I don’t think either of my parents ever told me “I love you,” or gave me a hug or a kiss. I do remember my mother telling me that I would never be the man my father was. Memories like that can burn in your soul and are difficult if not impossible to erase. For a good part of my life I wondered what it was that made me so unworthy. It surely gallops.
Thank God I found Jesus. That’s kind of a strange statement – thank God I found God. When I asked Jesus into my heart and my life, I was able to stop blaming myself and others for the way things have gone. If he could forgive, then surely with his help I could too. This is a fallen world and we all suffer the effects of the curse. I now know that they could not give what they did not have.

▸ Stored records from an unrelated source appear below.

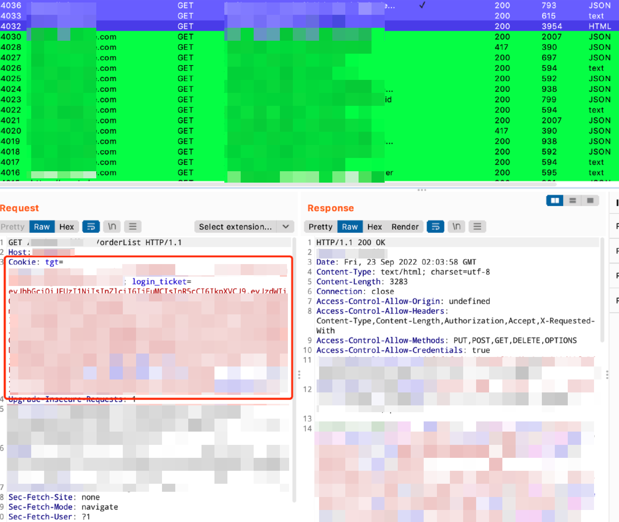This screenshot has height=522, width=619.
Task: Switch to combined single-pane layout view
Action: pyautogui.click(x=590, y=201)
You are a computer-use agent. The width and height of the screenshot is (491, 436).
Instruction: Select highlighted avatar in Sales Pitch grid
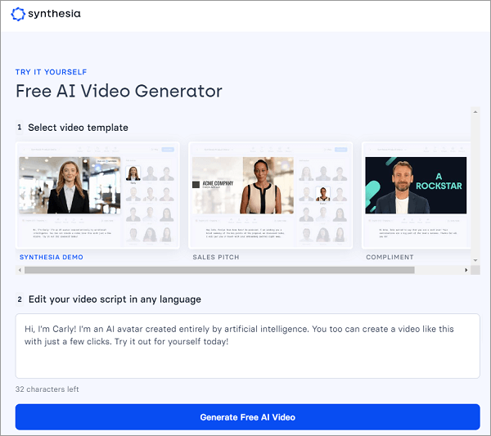pos(324,195)
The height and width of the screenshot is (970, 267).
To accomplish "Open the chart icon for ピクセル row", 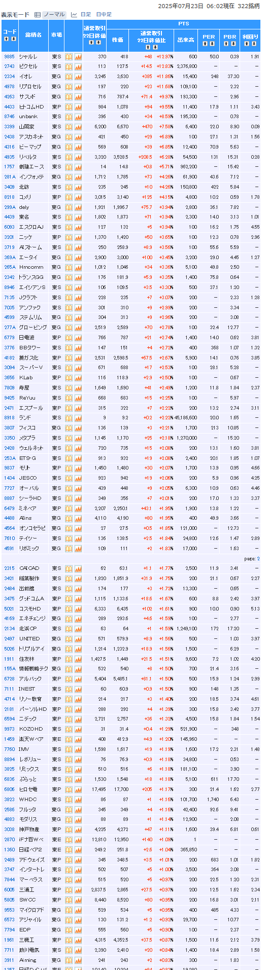I will (x=78, y=66).
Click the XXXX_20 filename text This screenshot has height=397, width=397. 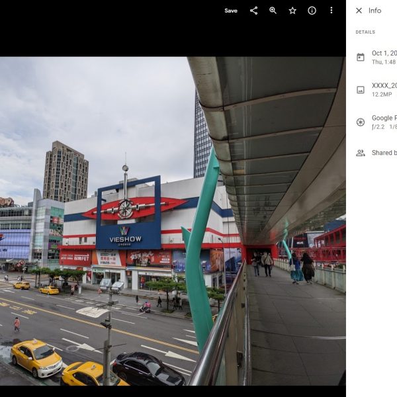tap(384, 85)
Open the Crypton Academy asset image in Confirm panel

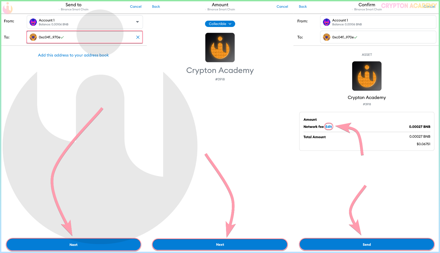(x=367, y=76)
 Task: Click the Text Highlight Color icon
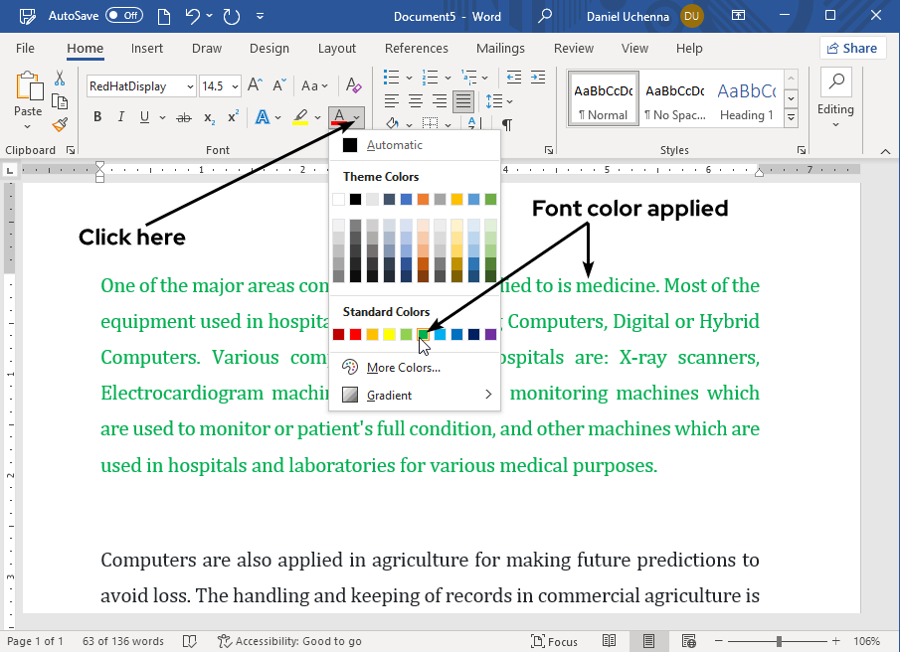[x=299, y=117]
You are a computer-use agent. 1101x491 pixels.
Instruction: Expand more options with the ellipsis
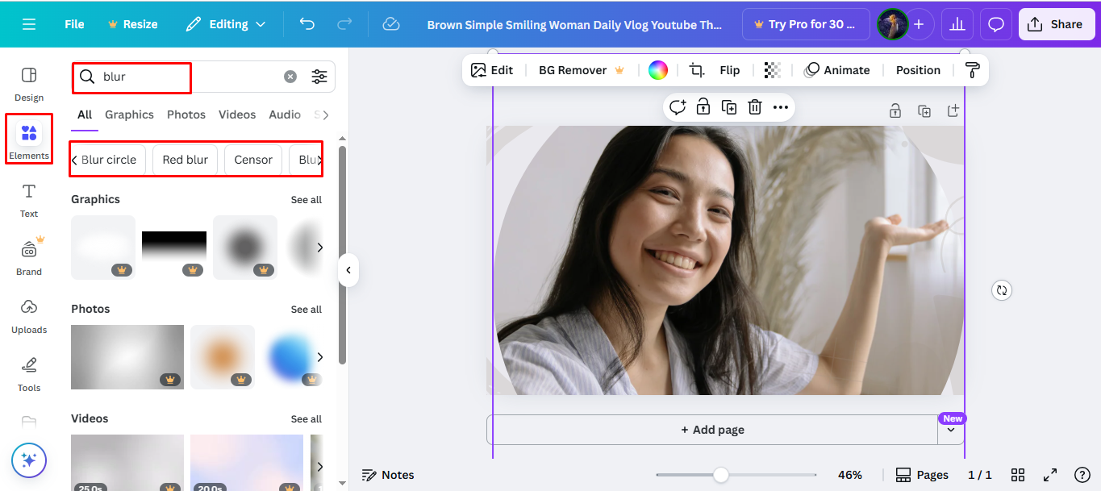(x=780, y=106)
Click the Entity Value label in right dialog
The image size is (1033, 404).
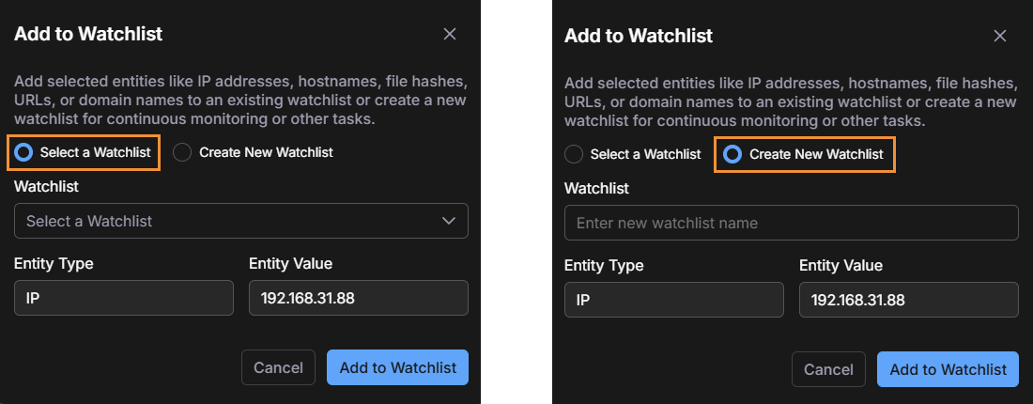coord(840,265)
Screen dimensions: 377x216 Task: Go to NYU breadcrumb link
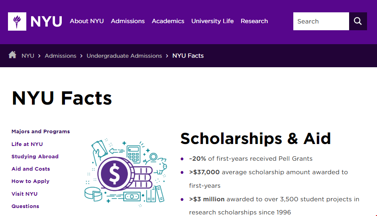click(x=28, y=56)
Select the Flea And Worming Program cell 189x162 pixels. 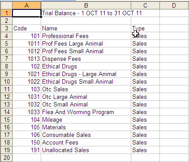86,112
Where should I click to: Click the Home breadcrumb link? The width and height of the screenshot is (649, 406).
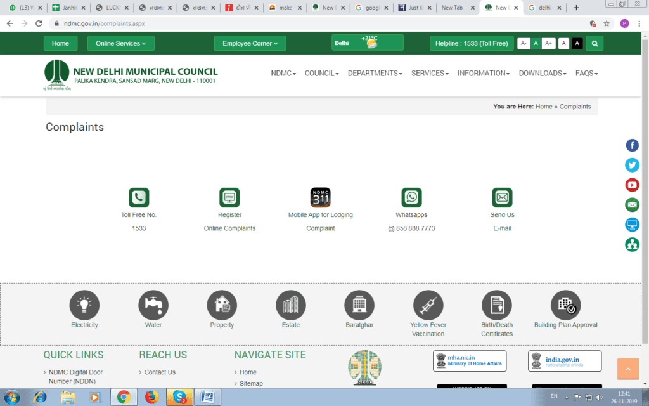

A few years ago I wrote a letter to the editor defending tattoos. Someone had written a letter criticizing tattoos and quoted from 1 Corinthians 6, “…your body is a temple of the Holy Spirit.” I pointed out that in those passages the Apostle Paul was speaking specifically against sexual immorality and that perhaps the verse that followed would be more appropriate, “Therefore honor God with your body.”
When I was overseas in the Navy, a good shipmate of mine suggested that we get tattoos and I agreed. He went on liberty one night when I couldn’t go and he came back with way too much alcohol in him and a tattoo on his arm. When I asked him what it was, he couldn’t remember! On his upper arm was a tattoo of a man leaning against a lamp post and beneath it was written, “Death before employment.” I still laugh when I think about that.
That incident put a damper on my desire for a tattoo, at least until recently. I guess memories of Joey’s tattoo had been indelibly written on my brain and since I am not getting any younger I decided not to wait any longer. But something had changed. I had changed. I have been reborn and I no longer live to serve myself, but the Lord. So, did I give up on my anchor? No, not at all!
Sometime ago I had the image of a cross with an anchor through it surrounded by the words, “Anchored in Christ.” I now have that tattoo on my forearm where all can see and perhaps inquire as to its significance. Hopefully, it will open a door for me to tell people about all that Jesus has done in my life and can do in yours.
Some of you will wonder why I have revealed these things about my family. I can tell you truthfully that it is not to fulfill any need in me, and it is not to dishonor them in any way. They were good family and friends to many people including myself. If I had not loved them I wouldn’t have stayed with them and helped them for so many years. It is to make the point as vividly as I can that even the people we love the most can let us down, but there is one person who will never let you down, and that is Jesus Christ.
As always we ask that if you have not yet accepted Jesus as Lord and Savior of your life that you consider taking that leap of faith. And, what better time than Christmas? The rewards are great and eternal.
“For God so loved the world that he gave his one and only Son, that whoever believes in him shall not perish but have eternal life.”
John 3: 16
Mike and Sheri helped with the letter again this year. You have probably noticed that this letter doesn’t have anything to do with Tortuga but… that title just sounded really good. Aargh!
GOD BLESS
MERRY CHRISTMAS
Bob Rani Mike & Sheri Rani
All scripture from the New International Version (NIV) 1984 edition.